As I did that, John attacked what had become a royal mess on the side of the basement where our water lines will enter and the "plumbing package"--a series of valves, pumps and pressure tank--will reside. We'll be doing lots of work over here and were already more than tired of stepping over pex scraps, tools and boxes of wood, all drifting on a sea of wood chips from drilling holes into the joists. Ahh: much better.

This brought us to a new and scary phase of the heat system project. Naturally, we put it off a little further by making yet another trip into Nellysford to buy bread, a tomato and two more coffees. Then lunch on the grass.

OK, no more stalling. Next thing was to run the supply and return lines between the basement and the outside boiler--through the three-foot trench we dug, then filled in, back in July. First we had to get the lines stretched out from the all-too-familiar coils they came in. These are 1" and 3/4" lines--mighty stiff, not at all interested in relaxing out of their tight circles. We spread them out on the grass and put rocks in strategic places. Then we started bundling three of the four together with duct tape.
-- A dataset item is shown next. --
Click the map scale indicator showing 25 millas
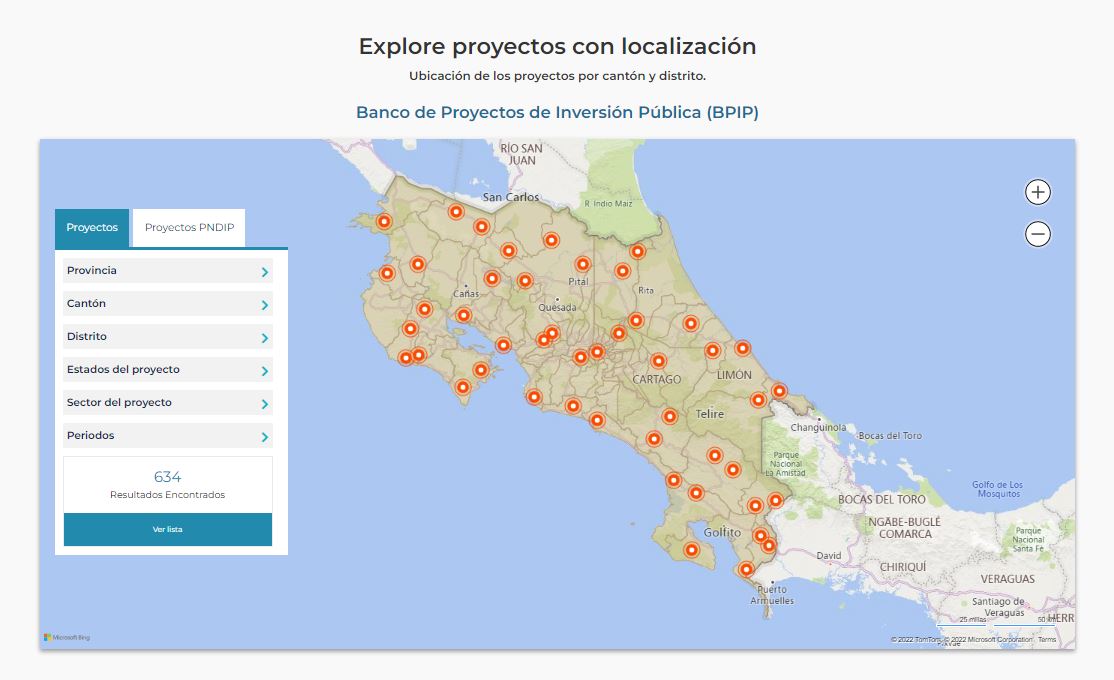1114x680 pixels. click(x=971, y=619)
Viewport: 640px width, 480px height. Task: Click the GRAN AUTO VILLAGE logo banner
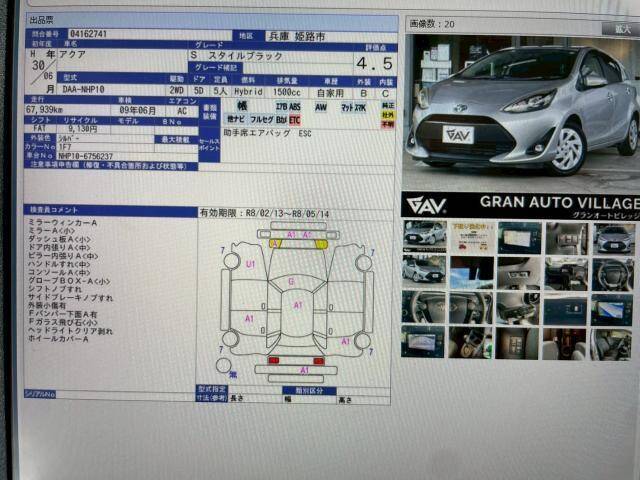(x=520, y=203)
Once that was done, we broke into the big roll of reflective silver insulation that we needed to wrap 'round our tube bundle. Decided to cut narrow strips from the 4-foot roll, then wrap diagonally. Tons of duct tape. We worked our way from one end of the 60-foot tubing to the other on our knees: John wrapped the insulation and I was constantly breaking off duct tape and wrapping it tightly around the bundle. Now we had a thick silver snake.





Over to the boiler to suss out the openings where we'd have to feed in the tubing. A couple bugs greeted us, the same grasshopper/cockroach weirdos that we know too well from the crawlspace. John says they can teleport!



John asked me to stand here and pull on one of the strings running through the two lengths of black conduit we'd laid in the trench before filling it. These strings were to act as our "leads". I was pulling and didn't feel too much resistance even though he was holding onto the other end near the house. Hmm. Is there really that much slack? Nope: here comes a broken end.

Rats!

Literally: looked like it had been chewed through by our friend the rat, who may well have been using this conduit as an underground highway. For us it meant that unless we could get another lead through that conduit, we'd have to get all four tubes--the three in our insulated bundle, plus a fourth cold line--into one conduit.

We determined it should in fact fit, so we bundled the cold line onto our big silver snake. Tension was running pretty high. There was a weird pile of entrails on the ground near the boiler--what the heck?--and I thought of how people used to read the future in animal intestines. I positioned myself inside the basement, wearing gloves, to pull on the lead string. John tied the other end to the silver snake, using the top of a plastic bottle for an aerodynamic tip and employing a super-amazing crochet knot his dad taught him. (The elder John learned it in the Navy and would use it to secure a bundle of mop handles, which he'd then drag undersea off the aircraft carrier to clean the mopheads! This is one hefty knot.)




And, well, we got about a foot and a half of that snake fed through before giving up.

A, the string we have as a lead--cotton clothesline--is going to break as soon as I really lean on it. B, the silver snake has a mind of its own. C, we should go from the basement end, not the boiler end.

We laid out the snake on the grass again with more stones and a bunch of blankets to keep the sun off. Hopefully 24 hours of this treatment will straighten it out and make it more cooperative. And we'll pick up something better than clothesline to use as a lead.

Wish us luck.

We also set a rat trap in the basement. Hey rat, want some all-natural peanut butter? Uh-huh. This morning we had ourselves a dead rat. Sorry, dude.